------ Reading text ------

Accessing metadataΒΆ

A Reader object has an array of methods for accessing metadata (based on headers given by the @ lines) and data (the transcriptions with * and dependent tiers with %). This page introduces the metadata methods. For data methods, see Transcriptions and annotations. For details of the Reader class, see The Reader class API.

Warning

If you are running a script on Windows, be sure to put all your code under the scope of if __name__ == '__main__':. (PyLangAcq uses the multiprocessing module to read data files.)

Metadata methods for handling information from the @ headers:

Method Return object
participant_codes() set of participant codes across all files; if by_file is True, then dict(filename: set of participant codes) instead
participants() dict(filename: dict(participant code: dict of the @ID information for that participant))
age() dict(filename: tuple of (years, months, days))
languages() dict(filename: list of languages based on the @Languages header)
date() dict(filename: tuple of (year, month, day))
headers() dict(filename: dict(header name: the content of that header))

Among these methods, only participant_codes() has the optional parameter by_files.

To illustrate metadata access methods, it is helpful to be familiar with what the headers (= the lines beginning with @) look like in a CHAT transcript such as eve01.cha:

@UTF8
@PID:       11312/c-00034743-1
@Begin
@Languages: eng
@Participants:      CHI Eve Target_Child , MOT Sue Mother , COL Colin Investigator , RIC Richard Investigator
@ID:        eng|Brown|CHI|1;6.|female|||Target_Child|||
@ID:        eng|Brown|MOT|||||Mother|||
@ID:        eng|Brown|COL|||||Investigator|||
@ID:        eng|Brown|RIC|||||Investigator|||
@Date:      15-OCT-1962
@Time Duration:     10:00-11:00

Using the metadata access methods:

>>> from pprint import pprint
>>> import pylangacq as pla
>>> eve = pla.read_chat('Brown/Eve/*.cha')
>>> eve01_filename = eve.find_filename('eve01.cha')  # absolute-path filename of eve01.cha
>>> eve.participant_codes()  # across all 20 files
{'RIC', 'COL', 'URS', 'FAT', 'GLO', 'CHI', 'MOT'}
>>> eve.participant_codes(by_files=True)[eve01_filename]  # only for eve01.cha
{'COL', 'CHI', 'MOT', 'RIC'}
>>>
>>> pprint(eve.participants()[eve01_filename])
{'CHI': {'SES': '',
         'age': '1;6.',
         'corpus': 'Brown',
         'custom': '',
         'education': '',
         'group': '',
         'language': 'eng',
         'participant_name': 'Eve',
         'participant_role': 'Target_Child',
         'sex': 'female'},
 'COL': {'SES': '',
         'age': '',
         'corpus': 'Brown',
         'custom': '',
         'education': '',
         'group': '',
         'language': 'eng',
         'participant_name': 'Colin',
         'participant_role': 'Investigator',
         'sex': ''},
 'MOT': {'SES': '',
         'age': '',
         'corpus': 'Brown',
         'custom': '',
         'education': '',
         'group': '',
         'language': 'eng',
         'participant_name': 'Sue',
         'participant_role': 'Mother',
         'sex': ''},
 'RIC': {'SES': '',
         'age': '',
         'corpus': 'Brown',
         'custom': '',
         'education': '',
         'group': '',
         'language': 'eng',
         'participant_name': 'Richard',
         'participant_role': 'Investigator',
         'sex': ''}}
>>>
>>> eve.age()[eve01_filename]  # defaults to the target child's age; (years, months, days)

------

**Task statement:** Return, word for word, the passage of the metadata page above starting at "If you are running" and ending at "the @Languages header)".

------ Data ------

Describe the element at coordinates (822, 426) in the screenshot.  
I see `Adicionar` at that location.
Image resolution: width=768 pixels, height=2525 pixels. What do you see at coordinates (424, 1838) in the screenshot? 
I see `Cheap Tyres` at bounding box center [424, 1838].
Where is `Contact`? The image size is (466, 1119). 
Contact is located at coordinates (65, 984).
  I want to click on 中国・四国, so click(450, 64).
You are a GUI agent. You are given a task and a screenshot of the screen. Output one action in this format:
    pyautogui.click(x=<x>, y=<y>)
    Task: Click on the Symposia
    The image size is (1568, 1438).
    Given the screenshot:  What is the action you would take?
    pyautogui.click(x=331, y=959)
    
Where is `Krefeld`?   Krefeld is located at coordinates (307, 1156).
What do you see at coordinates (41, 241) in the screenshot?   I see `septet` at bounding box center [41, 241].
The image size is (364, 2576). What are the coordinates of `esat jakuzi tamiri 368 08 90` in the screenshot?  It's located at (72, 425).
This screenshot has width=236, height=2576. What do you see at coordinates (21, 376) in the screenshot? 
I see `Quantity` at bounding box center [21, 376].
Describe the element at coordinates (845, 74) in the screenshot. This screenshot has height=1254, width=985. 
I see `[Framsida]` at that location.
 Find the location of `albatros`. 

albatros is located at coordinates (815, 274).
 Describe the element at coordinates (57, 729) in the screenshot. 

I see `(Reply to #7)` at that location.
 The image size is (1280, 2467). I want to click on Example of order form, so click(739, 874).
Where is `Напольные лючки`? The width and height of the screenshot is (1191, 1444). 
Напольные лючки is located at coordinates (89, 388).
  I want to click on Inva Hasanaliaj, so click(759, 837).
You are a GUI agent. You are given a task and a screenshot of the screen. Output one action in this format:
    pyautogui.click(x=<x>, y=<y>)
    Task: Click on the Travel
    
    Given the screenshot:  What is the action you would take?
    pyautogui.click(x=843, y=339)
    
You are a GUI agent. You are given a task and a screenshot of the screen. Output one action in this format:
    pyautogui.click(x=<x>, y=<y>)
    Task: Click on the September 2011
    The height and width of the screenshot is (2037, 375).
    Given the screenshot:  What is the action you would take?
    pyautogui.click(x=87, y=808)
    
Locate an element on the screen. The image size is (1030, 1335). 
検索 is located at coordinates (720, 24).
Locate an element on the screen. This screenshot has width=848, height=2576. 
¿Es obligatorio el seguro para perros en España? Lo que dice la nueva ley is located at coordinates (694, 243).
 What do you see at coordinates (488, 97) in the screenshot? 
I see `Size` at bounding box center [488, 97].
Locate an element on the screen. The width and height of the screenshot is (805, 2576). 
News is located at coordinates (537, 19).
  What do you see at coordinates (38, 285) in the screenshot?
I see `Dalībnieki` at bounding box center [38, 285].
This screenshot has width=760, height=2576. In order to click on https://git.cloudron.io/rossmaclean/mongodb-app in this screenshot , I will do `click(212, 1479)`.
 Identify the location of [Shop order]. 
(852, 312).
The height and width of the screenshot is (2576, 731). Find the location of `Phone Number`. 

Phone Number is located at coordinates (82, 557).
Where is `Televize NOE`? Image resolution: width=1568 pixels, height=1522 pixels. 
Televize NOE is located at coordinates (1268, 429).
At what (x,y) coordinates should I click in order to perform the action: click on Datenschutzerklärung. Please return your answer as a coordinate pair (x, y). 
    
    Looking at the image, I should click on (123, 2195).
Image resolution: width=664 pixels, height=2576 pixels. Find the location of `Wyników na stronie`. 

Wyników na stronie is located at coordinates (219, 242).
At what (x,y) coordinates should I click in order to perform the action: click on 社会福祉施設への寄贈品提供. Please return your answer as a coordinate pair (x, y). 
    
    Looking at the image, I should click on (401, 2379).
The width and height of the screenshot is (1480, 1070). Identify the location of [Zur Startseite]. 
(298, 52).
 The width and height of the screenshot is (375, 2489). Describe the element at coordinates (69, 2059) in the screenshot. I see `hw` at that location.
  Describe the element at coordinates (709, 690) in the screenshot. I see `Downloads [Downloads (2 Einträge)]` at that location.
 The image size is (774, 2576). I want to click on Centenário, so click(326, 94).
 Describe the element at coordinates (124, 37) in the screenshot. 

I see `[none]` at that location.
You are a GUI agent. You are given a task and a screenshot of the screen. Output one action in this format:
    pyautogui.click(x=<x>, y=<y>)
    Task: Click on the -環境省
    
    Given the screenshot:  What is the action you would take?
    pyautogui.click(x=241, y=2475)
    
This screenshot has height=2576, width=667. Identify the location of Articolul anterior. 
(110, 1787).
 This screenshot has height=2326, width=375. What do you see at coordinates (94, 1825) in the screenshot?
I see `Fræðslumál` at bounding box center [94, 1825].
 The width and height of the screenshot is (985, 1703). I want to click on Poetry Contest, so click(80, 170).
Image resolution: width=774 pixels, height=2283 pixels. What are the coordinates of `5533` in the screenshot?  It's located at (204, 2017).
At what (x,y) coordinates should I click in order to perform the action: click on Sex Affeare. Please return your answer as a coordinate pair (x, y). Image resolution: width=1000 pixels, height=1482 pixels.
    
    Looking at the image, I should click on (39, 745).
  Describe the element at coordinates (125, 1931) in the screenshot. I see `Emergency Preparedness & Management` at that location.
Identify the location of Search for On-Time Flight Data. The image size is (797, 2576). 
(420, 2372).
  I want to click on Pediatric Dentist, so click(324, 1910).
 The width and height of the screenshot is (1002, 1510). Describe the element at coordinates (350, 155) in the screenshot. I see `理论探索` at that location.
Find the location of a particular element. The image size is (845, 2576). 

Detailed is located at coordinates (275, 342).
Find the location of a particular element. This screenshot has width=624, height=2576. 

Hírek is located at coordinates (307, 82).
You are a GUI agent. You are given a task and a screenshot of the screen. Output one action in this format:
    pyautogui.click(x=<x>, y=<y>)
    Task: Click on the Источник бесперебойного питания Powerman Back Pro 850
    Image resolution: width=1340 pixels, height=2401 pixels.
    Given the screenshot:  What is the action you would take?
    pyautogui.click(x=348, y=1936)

------

**The result:**
If you are running a script on Windows, be sure to put all your code under the scope of if __name__ == '__main__':. (PyLangAcq uses the multiprocessing module to read data files.)

Metadata methods for handling information from the @ headers:

Method Return object
participant_codes() set of participant codes across all files; if by_file is True, then dict(filename: set of participant codes) instead
participants() dict(filename: dict(participant code: dict of the @ID information for that participant))
age() dict(filename: tuple of (years, months, days))
languages() dict(filename: list of languages based on the @Languages header)